Tauhid

Menantang arus utama, menyeruak di antara moralitas yang nyaris lantak. Menyibak tabir hegemoni pemegang tumpuk kuasa. Warisan yang sungguh tak layak untuk disampaikan kepada para generasi yang sengaja disiapkan sebagai pelanjut cita-cita.

Apa sebenarnya yang dimau? Mengapa berani-beraninya menantang dengan cara seperti itu? Tidakkah ada yang lebih halus ketimbang berhadap-hadapan secara diametral seperti ini? Tidakkah ada yang lebih kompromistis, dibanding membuat kegaduhan di tengah arus yang sedang tenang-tenangnya engkau saksikan sendiri? Meski diakui, arus tenang itu telah menyisakan pusaran gundah yang cukup kuat, dan setiap waktu bisa menarik siapa saja, lantas menghanyutkannya.

Seorang yang jujur, berakhlak mulia. Tak ada keraguan dalam benak siapapun ketika itu ada atas dirimu. Namun, jangan kaugugat warisan peninggalan moyang kami sejak lama. Jangan kausaingi tuhan-tuhan kami yang sudah turun-temurun menjadi tempat kami mengadu dengan ajaran baru untuk hanya menyembah Rabb yang satu.

Bukankah kau bisa memulainya dengan contoh laku yang sungguh terpuji itu? Bukankah kau bisa terlebih dahulu menyampaikan perihal populer, yang hampir pasti dapat diterima banyak kalangan?

Jika kekuasaan yang kauinginkan, baiklah. Kami akan serahkan sesuatu yang sangat berharga, yang menjadi satu-satunya simbol penguasa wilayah ini. Tapi tolong, tanggalkan seruanmu itu. Sudah berapa banyak anggota keluarga kami yang teracuni ajaranmu.

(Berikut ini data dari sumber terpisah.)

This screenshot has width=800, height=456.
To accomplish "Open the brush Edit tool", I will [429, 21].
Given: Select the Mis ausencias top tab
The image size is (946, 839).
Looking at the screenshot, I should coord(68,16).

Sekian banyak yang ditawarkan, kau sama sekali tak bergeming. Justru sebaliknya, kau semakin kokoh, menyeru manusia dengan kalimat itu. Kalimat yang bukan rangkaian kata penuh makna belaka. Jauh melampaui itu, kalimat yang mendekonstruksi apa-apa yang selama ini kami yakini. Kalimat yang menegaskan tiada illah selain Allah.

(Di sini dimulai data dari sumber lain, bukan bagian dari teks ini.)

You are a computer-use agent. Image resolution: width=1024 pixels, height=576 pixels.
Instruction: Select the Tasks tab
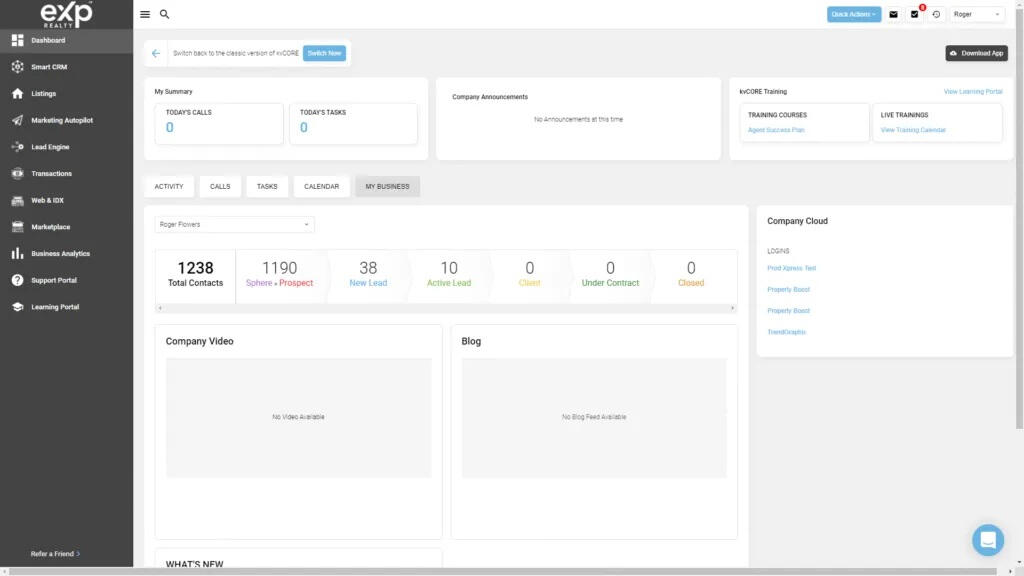[267, 187]
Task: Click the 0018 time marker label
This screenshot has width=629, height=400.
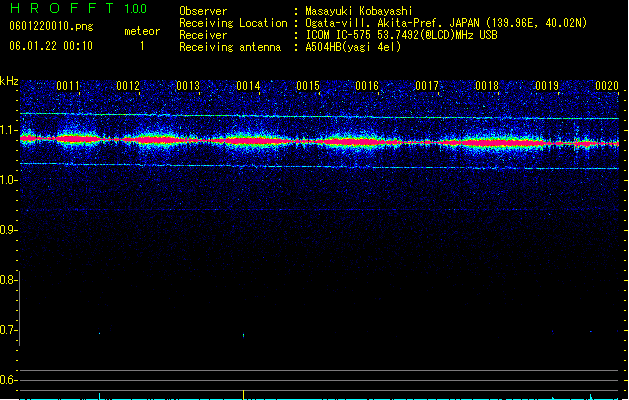Action: tap(487, 86)
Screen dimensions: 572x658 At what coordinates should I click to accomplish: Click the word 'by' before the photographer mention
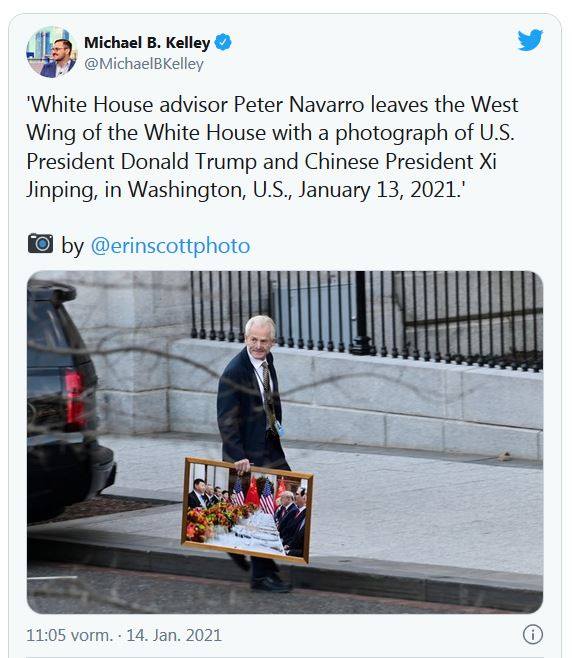72,247
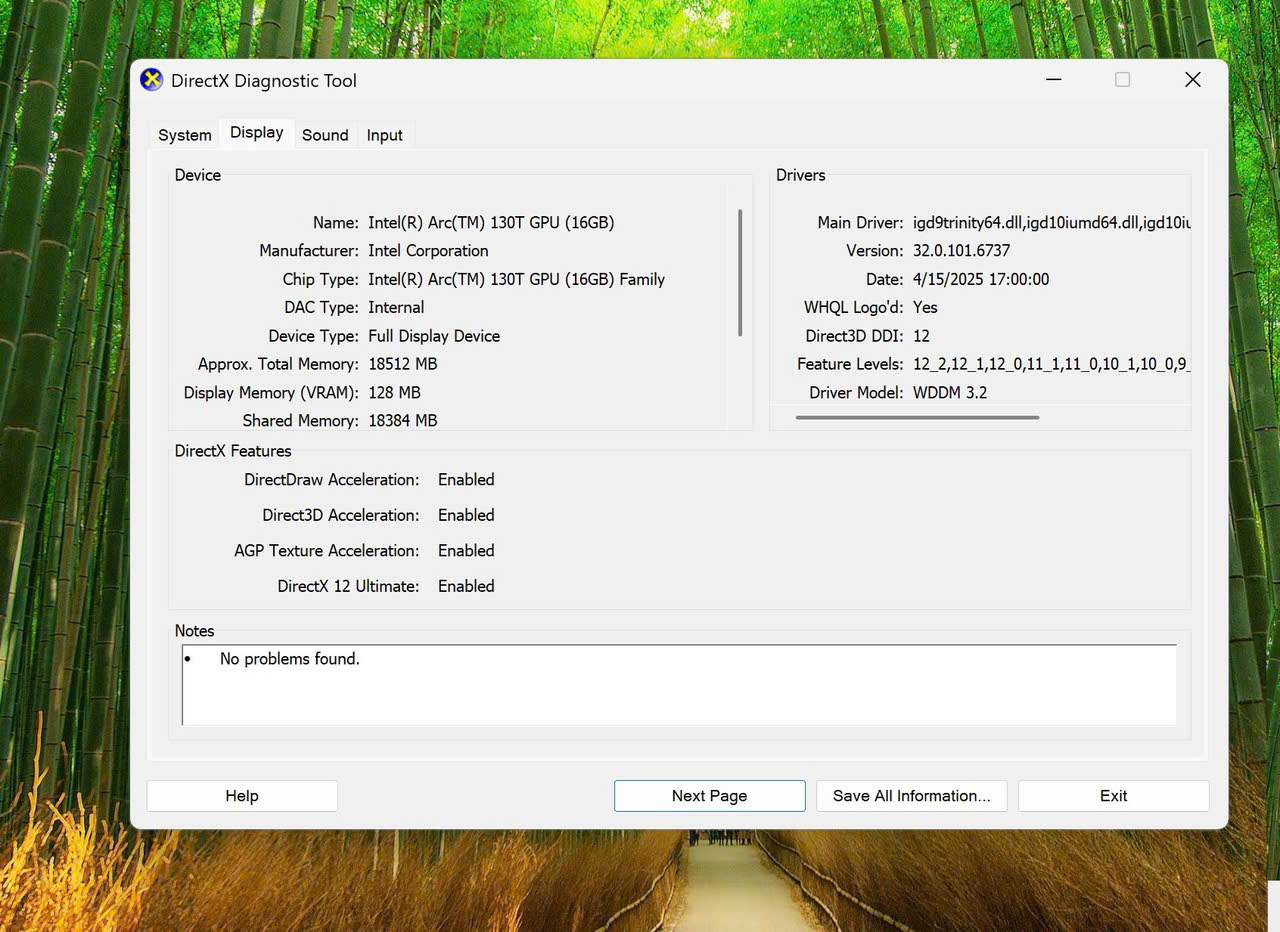Click the DirectX Diagnostic Tool title text
Viewport: 1280px width, 932px height.
(264, 81)
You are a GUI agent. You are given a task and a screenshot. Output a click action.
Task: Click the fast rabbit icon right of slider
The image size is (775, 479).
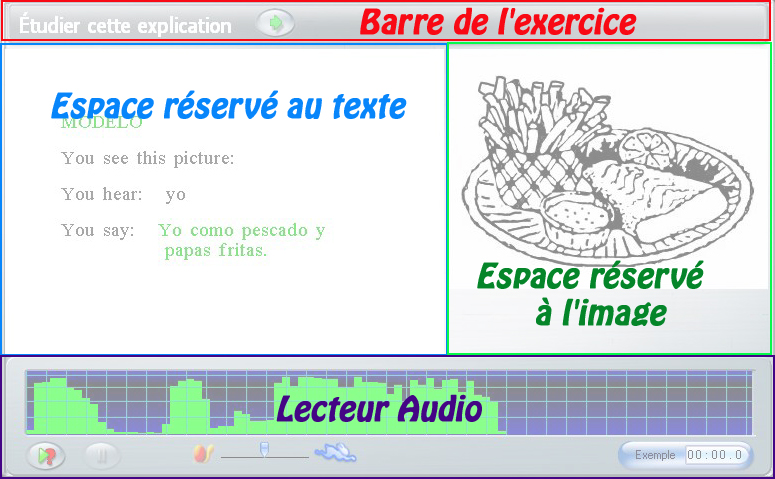tap(335, 454)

Atas bimbingan Rabbmu, engkau begitu mantap meyakini, bahwa inilah fundamen dasar yang harus kauseru dan tanamkan untuk menggapai tatanan masyarakat yang diidam-idamkan. Hanya dalam hitungan dua dekade, kaubuktikan semuanya. Masyarakat yang dihuni individu-individu berakidah lurus, tanpa keraguan akan Kemahaan Sang Pencipta Alam Raya. Masyarakat yang sadar atas posisinya sebagai hamba, mereka mampu menciptakan harmoni kehidupan. Hingga, kelompok masyarakat lain yang masih berseberangan akidah pun merasakan kedamaian di bawah naungannya.

Dan kini, berbilang abad berlalu, warisan itu tak lekang dimakan zaman. Ia hadir senantiasa di relung hati kaum beriman. Meski ada ulama yang menyebut saat ini sebagai 'The Darkest Ages of the Islamic Era', era di mana kepemimpinan dunia berada di bawah kendali musuh-musuh Islam!

Wallahu a'lam..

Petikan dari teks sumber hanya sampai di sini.